* **TEXTO DEL EJERCICIO**

_ _ _ _ _

Siempre había dicho a todo el que me escuchase que haría algo así, un viaje en plan mochilero al otro lado del planeta. Sin embargo, parecía más un sueño que otra cosa, pues todo el mundo quiere viajar y luego casi nadie lo hace, a no ser que sea durante las vacaciones.
Siempre tenía excusas nuevas, que si tengo que acabar la carrera, que ahora me acabo de comprar la moto, que estoy preparando una maratón, que si tengo un trabajo genial y no puedo dejarlo... así hasta que un día llegó el vacío.
Realmente no fui yo quien lo eligió, sino que todas las circunstancias se dieron para que me encontrase de repente en el mismo mes (agosto de 2012) con la carrera finalizada, la moto amortizada y sin trabajo. Ese era el temido vacío: nada que hacer.
Así que lo tomé como una señal. La señal de que había llegado
el momento esperado para dar el paso y el mismo 15 de octubre ya estaba volando hacia Kuala Lumpur, después de haber elegido Malasia por ser un lugar exótico y barato en el que se hablaba inglés. Realmente no tenía ni idea de dónde iba, solo sabía que iba a cumplir
uno de mis sueños.
Llegué dos días después a la capital malaya y allí me recogió
Nigel, un chico amabilísimo de mi edad al que había contactado por Couchsurfing. Pasé
tres días en su casa, durante los cuales me enseñó toda la ciudad y sus alrededores. Me ofreció quedarme más tiempo, sin embargo yo
tenía prisas por vivir acontecimientos nuevos y excitantes, así que me trasladé a un hostel cerca de la estación central. Un hostel en el cual tenía la habitación más pequeña en la que haya dormido nunca, con bichitos incluídos. Allí pasé varios días medio enfermo -creo que por el jet-lag- y sin embargo recuerdo esa semana como una de las mejores de mi vida, disfrutando cada segundo de la misma y sorprendiéndome a cada instante de todo lo que veía y todo lo que pasaba.
Cuando me recuperé y ya me había recorrido toda la ciudad, no sabía que más hacer, así que contacté mediante Workaway con
Susi. Susi era una mujer que ofrecía alojamiento en su granja, ubicada a las afueras de la capital, a cambio de trabajar allí unas horas al día. Cuando llegué la primera impresión fue que iba a morir de aburrimiento y soledad, sin embargo pasé
otra de las mejores semanas de mi vida, jugando con los críos de la casa y aprendiendo mil cosas nuevas más que trabajando. El paisaje y el clima ayudaban, las tormentas tropicales de allí son impresionantes. Y en 7 días ya era uno más de la familia.
Sin embargo otra vez me llegó la
urgencia de moverme, ¡soy impaciente para todo! así que pronto me volví a trasladar a mi querido hostel de Kuala Lumpur y contacté por Couchsurfing con
Rick, un amable malayo que vivía en Georgetown, una ciudad del norte.

_ _ _ _ _

* **DATOS PROPORCIONADOS**
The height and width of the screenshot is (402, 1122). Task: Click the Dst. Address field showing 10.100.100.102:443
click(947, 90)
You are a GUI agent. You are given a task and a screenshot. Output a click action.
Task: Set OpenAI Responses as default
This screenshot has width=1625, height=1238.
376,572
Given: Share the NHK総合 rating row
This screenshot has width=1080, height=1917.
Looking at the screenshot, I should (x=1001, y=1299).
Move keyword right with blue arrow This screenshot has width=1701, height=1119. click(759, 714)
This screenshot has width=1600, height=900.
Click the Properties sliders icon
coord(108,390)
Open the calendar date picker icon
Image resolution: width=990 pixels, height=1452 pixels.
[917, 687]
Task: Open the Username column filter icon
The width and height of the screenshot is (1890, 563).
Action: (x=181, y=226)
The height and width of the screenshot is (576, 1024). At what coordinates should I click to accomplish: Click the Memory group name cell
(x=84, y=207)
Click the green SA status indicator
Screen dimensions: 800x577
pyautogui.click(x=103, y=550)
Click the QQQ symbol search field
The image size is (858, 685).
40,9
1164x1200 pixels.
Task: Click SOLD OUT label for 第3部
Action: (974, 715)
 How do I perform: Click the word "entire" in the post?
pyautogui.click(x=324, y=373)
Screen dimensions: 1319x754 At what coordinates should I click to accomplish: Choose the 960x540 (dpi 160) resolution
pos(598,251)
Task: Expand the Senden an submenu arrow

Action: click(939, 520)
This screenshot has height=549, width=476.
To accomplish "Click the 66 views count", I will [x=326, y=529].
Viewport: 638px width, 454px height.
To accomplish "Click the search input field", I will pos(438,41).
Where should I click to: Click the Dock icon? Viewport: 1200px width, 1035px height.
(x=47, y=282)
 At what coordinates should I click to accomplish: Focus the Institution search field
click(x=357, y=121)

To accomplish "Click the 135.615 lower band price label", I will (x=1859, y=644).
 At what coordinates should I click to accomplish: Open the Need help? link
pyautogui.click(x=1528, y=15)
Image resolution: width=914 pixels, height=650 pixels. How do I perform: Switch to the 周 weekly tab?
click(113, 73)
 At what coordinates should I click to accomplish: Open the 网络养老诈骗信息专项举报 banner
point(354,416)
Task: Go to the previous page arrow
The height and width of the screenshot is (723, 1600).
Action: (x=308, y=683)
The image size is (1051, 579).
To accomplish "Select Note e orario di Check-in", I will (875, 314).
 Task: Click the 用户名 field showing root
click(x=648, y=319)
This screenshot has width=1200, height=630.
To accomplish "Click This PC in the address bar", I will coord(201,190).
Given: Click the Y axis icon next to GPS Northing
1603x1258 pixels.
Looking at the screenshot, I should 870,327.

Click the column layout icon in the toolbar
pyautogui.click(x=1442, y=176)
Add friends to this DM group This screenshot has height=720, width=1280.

_ _ _ _ _

* **INSTRUCCIONES**
(A) Responde con datos del relato del viaje:
(i) ¿En qué mes y año se juntaron el fin de la carrera, la moto amortizada y la falta de trabajo?
(ii) ¿Qué día ya estaba volando hacia Kuala Lumpur?
(iii) ¿Cuántos días pasó en casa de Nigel?
(B) Enumera todas las excusas para no viajar que aparecen en el relato del viaje.
(C) Resume en menos palabras el párrafo del relato del viaje que empieza con "Realmente no fui yo quien lo eligió" y conserva sus datos principales.
El material no hace falta para resolver estas tareas.

* **RESPUESTAS DADAS**
(A)
(i) En agosto de 2012.
(ii) El 15 de octubre.
(iii) Tres días.

(B)
- Tener que acabar la carrera.
- Acabar de comprarse la moto.
- Estar preparando una maratón.
- Tener un trabajo genial que no podía dejar.

(C) No lo elegí yo. Las circunstancias hicieron que en agosto de 2012 coincidieran el fin de la carrera, la moto amortizada y la falta de trabajo. Ese era el temido vacío: no tenía nada que hacer.